ちょっとした笑い話なんだけど、病院勤務のパートナーが「100mlで6gの塩分量のとき、大さじ一杯の塩分量は?」という質問を結構いい大人の患者さんにしたら、考える素振りもせず「わからない」と即答されて困ったらしい。だけどこれは「大さじは15ml」という知識と、この質問を「6の15%は?」という算数の問題に換言する思考力、あとは「かける0.15は、小数点を1つずらして1.5倍すればいい」という単純化が必要なので、案外難しいことをやってのけてるのかもしれない。このひとつひとつは単純なステップを自然に想像できないと、冒頭の質問は手を付けるまでもなく難しそうな計算問題として投げ出したくなるのだろう。

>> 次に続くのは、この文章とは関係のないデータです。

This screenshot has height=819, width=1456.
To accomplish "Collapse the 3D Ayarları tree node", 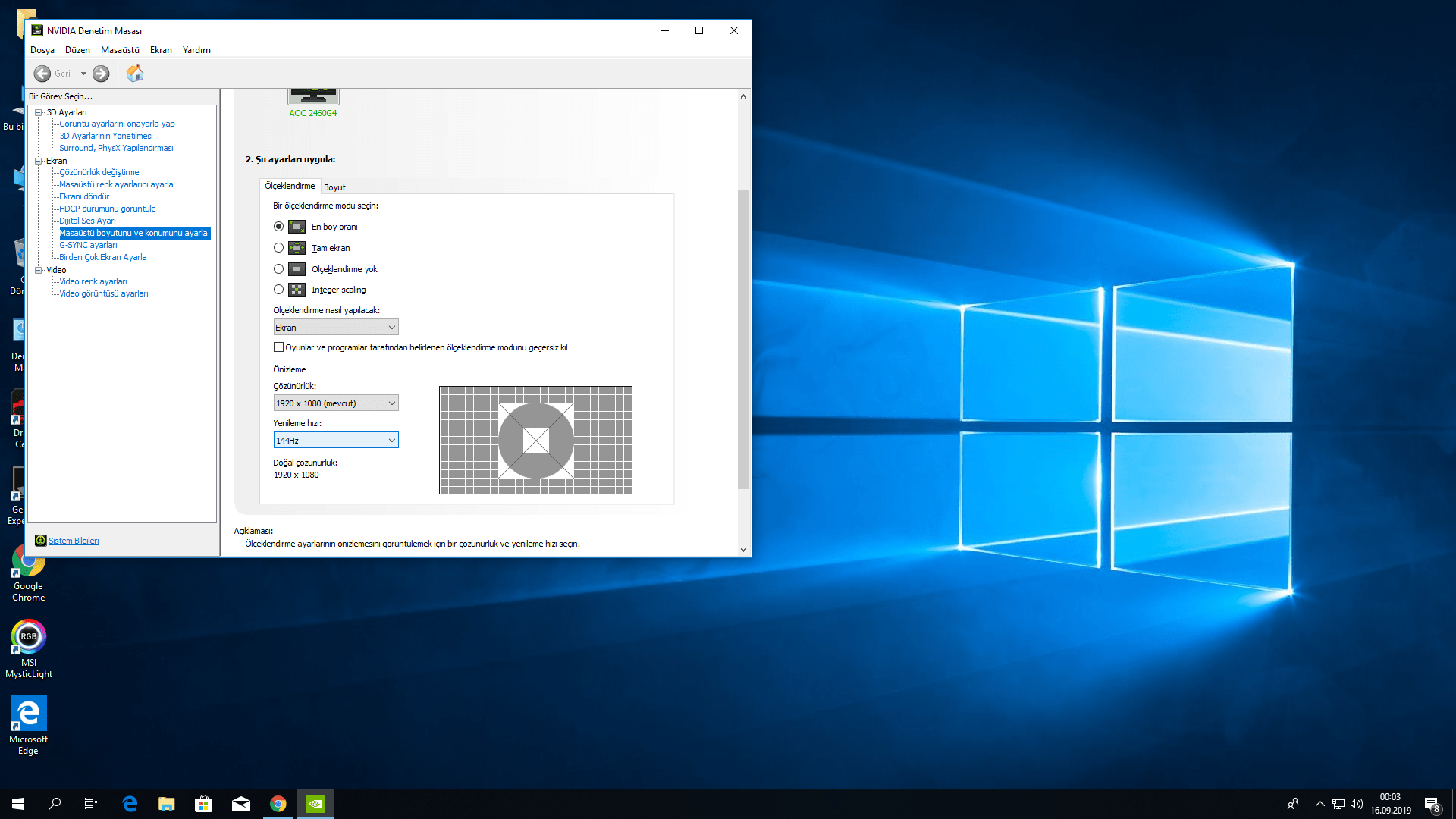I will [38, 112].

とはいっても、このくらいの日常計算わかれよ!って言いたくなりもする。そこでこの患者さんの分からなさを分かろうとするために自分なりに想像したのが「sinの微分は?」という質問だった。これは高校数学の「sin、cosの微積分はそれぞれの正負との4つをぐるぐるする」というかすかな記憶と、微分とグラフの傾きとの図形的な相関のイメージさえあれば数字すら必要ない4択クイズになる。冒頭の塩分計算よりもある意味で簡単だ。だけど、sinだの微分だのって響きにほだされて、結構な人が考えるまでもなくギブアップするんだろうなぁと思った。

僕はたまたまCGを生業にしていてsinの微分は「大さじは15ml」くらいの当然の常識なのであんまり例として良くなかったかも。どのみち、大さじですら、レシピ通りの料理をする限りml換算する必要はほぼ無い気がする。15%を求める問題だって、消費税が5%だった頃の税別価格に触れてない人には日常的にパッと出来る計算ではないのかもしれない。

だけどこの「持ち合わせの知識でちゃんと向き合えば些末な問題でも、みてくれの難しさから分かろうともしなくなる」気持ちっていうのは多かれ少なかれ誰にでもあることだと思う。自分にとってのうまい例はあまり見つからないのだけど、それは僕が何を分かってないのかすら分かってないから当然なのかも。ともかく、誰かにとってわからないことを苦もなくわかってしまう人からすると、考えればわかることじゃん!ってやきもきしたくもなる。しかしその人がそれを「わかる」ために当たり前に前提にしている知識もまた誰かにとっては当たり前ではないかもしれなくて、そしてその問題を食わず嫌いせずにパパっと処理できるのもそういう場数を踏んだゆえのことだ、という想像力が無いと、色んな人のことを腹立たしく思うことになるし、困らせることになる。これは本当に自分がソフトを誰かに教えてた時の反省なんだけど…。比嘉了さんがいつか仰ってたことだけど、「わかる」ことはその「わからなさがわからなくなる」ことなんだなと実感する。

そして当然「わからなさのわからなさ」が「わかる」ということは「『わからなさのわからなさ』がわからなくなる」ことでもあるので、「わからなさのわからなさ」がわからない人にやきもきする気持ちにも上手く対処していかないとないけない。